--- Raw data ---

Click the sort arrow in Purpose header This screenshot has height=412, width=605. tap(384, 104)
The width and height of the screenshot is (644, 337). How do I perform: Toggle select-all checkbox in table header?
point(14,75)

---
--- Raw data ---

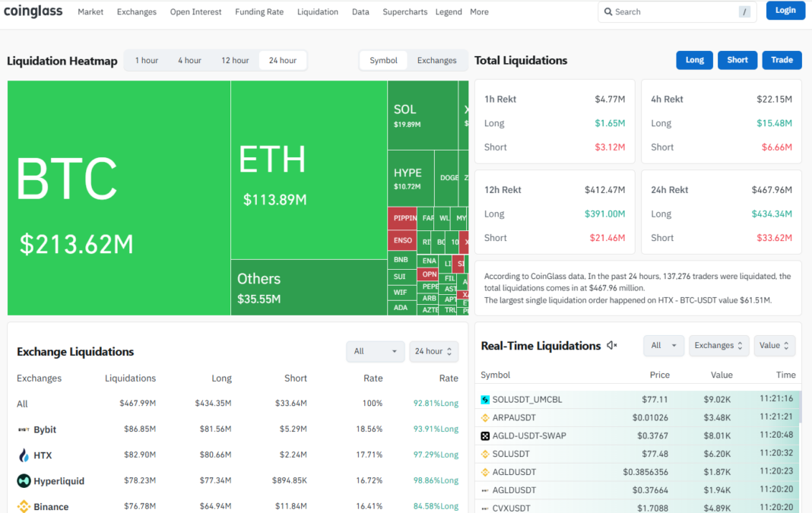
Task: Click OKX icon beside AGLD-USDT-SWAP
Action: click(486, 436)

---
--- Raw data ---

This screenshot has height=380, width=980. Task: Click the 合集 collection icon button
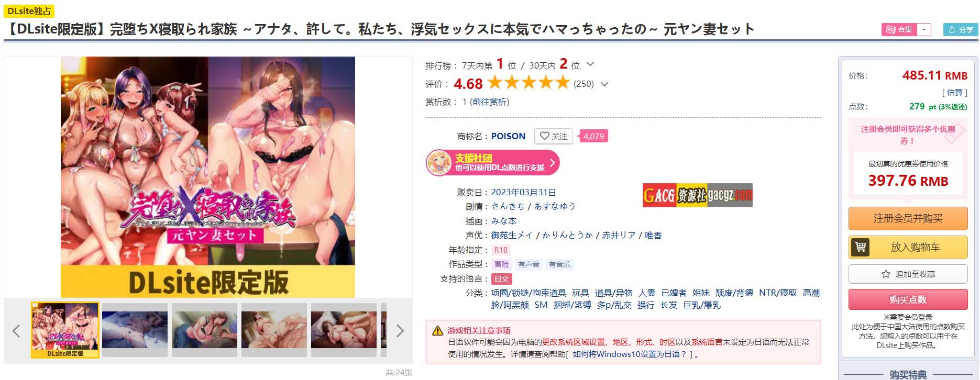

---

> Assigned task
Only lines holding the word "This" are wanted; copy each one from the listing.

> Response
Click the sort arrow in Purpose header This screenshot has height=412, width=605. tap(384, 104)
This screenshot has height=380, width=980. Task: Click the 合集 collection icon button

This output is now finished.